■ Records provided:
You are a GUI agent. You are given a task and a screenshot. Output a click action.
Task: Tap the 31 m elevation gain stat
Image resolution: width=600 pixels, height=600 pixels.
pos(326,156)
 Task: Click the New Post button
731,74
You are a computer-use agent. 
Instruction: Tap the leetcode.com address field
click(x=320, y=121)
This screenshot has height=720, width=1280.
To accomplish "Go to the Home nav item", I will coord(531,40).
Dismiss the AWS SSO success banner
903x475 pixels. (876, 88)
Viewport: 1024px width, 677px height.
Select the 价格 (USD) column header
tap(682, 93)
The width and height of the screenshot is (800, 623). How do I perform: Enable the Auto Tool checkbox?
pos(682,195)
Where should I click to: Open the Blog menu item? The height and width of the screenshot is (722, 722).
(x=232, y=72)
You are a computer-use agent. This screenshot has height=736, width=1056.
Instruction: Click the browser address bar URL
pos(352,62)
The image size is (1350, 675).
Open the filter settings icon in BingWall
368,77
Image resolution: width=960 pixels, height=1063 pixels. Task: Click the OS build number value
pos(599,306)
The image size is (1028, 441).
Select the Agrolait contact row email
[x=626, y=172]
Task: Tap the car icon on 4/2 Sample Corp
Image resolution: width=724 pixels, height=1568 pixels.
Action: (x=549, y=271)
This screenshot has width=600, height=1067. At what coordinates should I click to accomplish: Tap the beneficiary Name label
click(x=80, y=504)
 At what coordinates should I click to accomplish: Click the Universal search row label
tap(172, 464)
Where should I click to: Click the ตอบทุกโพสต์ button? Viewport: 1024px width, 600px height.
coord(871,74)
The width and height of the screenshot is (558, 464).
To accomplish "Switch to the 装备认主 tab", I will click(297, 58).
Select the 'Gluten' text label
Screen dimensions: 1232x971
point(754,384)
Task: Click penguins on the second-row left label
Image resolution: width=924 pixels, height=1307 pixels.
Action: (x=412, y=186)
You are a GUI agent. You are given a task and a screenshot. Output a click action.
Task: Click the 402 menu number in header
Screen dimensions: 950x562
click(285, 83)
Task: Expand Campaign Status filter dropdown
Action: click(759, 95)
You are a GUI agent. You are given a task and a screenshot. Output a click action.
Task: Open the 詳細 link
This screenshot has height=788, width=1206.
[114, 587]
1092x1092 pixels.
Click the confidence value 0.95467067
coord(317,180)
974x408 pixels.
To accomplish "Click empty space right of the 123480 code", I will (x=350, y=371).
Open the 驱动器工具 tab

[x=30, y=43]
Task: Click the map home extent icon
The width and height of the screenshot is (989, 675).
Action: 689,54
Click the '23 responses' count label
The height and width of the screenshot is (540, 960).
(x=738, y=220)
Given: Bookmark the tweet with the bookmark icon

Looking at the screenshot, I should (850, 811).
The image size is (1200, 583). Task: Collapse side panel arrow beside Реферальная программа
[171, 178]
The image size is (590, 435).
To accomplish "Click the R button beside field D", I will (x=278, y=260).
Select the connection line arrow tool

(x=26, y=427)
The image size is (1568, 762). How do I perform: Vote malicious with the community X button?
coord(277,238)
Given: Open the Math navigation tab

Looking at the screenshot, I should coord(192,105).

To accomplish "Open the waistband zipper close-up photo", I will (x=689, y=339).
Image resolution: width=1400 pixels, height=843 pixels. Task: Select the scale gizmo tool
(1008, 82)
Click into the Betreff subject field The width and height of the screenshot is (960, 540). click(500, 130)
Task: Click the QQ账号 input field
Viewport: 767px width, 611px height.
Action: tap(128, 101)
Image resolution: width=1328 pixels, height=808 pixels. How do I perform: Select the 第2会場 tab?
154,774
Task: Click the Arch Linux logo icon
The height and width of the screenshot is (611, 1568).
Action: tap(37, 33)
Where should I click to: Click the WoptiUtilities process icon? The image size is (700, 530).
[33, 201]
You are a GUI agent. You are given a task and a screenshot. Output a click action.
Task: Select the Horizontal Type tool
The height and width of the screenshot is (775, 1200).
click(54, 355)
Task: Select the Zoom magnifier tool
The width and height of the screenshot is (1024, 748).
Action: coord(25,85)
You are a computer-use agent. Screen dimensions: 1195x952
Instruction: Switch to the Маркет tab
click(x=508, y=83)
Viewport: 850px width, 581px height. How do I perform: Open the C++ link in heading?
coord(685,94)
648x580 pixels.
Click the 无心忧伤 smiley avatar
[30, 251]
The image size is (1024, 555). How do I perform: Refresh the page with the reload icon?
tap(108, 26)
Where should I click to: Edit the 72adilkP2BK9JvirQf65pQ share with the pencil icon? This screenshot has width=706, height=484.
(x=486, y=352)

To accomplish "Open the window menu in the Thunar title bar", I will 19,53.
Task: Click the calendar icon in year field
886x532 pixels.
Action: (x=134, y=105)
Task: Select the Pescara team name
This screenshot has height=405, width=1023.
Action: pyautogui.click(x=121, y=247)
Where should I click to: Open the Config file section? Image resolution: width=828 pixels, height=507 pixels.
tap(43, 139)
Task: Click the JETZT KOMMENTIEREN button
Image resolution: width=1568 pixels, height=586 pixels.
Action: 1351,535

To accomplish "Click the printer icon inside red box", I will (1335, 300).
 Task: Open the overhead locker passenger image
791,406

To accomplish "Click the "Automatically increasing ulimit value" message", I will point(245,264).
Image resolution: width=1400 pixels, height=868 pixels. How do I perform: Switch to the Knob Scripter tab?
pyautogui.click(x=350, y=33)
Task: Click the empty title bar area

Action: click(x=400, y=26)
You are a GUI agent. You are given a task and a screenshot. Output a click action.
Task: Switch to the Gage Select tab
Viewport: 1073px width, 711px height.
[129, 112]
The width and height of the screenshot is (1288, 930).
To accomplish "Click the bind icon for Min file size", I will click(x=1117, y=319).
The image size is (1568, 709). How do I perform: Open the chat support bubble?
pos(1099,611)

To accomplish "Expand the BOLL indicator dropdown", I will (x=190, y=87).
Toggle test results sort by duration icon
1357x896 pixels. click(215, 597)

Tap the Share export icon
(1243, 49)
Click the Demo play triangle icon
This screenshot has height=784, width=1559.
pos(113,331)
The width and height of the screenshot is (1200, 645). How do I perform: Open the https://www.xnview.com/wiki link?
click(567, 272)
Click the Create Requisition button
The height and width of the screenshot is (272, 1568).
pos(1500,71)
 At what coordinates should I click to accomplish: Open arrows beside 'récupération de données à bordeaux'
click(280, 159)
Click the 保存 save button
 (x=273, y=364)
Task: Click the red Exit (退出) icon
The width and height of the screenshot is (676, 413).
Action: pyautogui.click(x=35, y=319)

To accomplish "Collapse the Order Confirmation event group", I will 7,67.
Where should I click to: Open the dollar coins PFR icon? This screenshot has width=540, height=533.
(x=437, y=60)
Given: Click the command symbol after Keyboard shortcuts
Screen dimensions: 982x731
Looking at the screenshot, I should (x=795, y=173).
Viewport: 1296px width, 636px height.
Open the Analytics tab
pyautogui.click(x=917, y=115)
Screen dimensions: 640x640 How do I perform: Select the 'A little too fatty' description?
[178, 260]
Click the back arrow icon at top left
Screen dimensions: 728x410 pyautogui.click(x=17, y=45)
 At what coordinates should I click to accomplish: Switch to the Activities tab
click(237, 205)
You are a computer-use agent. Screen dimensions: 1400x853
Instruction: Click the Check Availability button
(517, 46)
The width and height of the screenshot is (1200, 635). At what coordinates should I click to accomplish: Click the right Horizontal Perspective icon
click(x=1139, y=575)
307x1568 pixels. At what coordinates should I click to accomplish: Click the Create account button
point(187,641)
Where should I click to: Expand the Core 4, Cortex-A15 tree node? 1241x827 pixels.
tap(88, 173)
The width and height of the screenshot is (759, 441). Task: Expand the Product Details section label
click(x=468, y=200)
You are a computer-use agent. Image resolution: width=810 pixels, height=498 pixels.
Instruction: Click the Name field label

■ What is needed:
The answer should be exactly the lines from the one that contains "Where should I click to: Open the dollar" through the end of the entries, both ends included, and nothing besides.

■ Answer area:
Where should I click to: Open the dollar coins PFR icon? This screenshot has width=540, height=533.
(x=437, y=60)
Given: Click the command symbol after Keyboard shortcuts
Screen dimensions: 982x731
Looking at the screenshot, I should (x=795, y=173).
Viewport: 1296px width, 636px height.
Open the Analytics tab
pyautogui.click(x=917, y=115)
Screen dimensions: 640x640 How do I perform: Select the 'A little too fatty' description?
[178, 260]
Click the back arrow icon at top left
Screen dimensions: 728x410 pyautogui.click(x=17, y=45)
 At what coordinates should I click to accomplish: Switch to the Activities tab
click(237, 205)
You are a computer-use agent. Screen dimensions: 1400x853
Instruction: Click the Check Availability button
(517, 46)
The width and height of the screenshot is (1200, 635). At what coordinates should I click to accomplish: Click the right Horizontal Perspective icon
click(x=1139, y=575)
307x1568 pixels. At what coordinates should I click to accomplish: Click the Create account button
point(187,641)
Where should I click to: Expand the Core 4, Cortex-A15 tree node? 1241x827 pixels.
tap(88, 173)
The width and height of the screenshot is (759, 441). Task: Expand the Product Details section label
click(x=468, y=200)
You are a computer-use agent. Image resolution: width=810 pixels, height=498 pixels.
Instruction: Click the Name field label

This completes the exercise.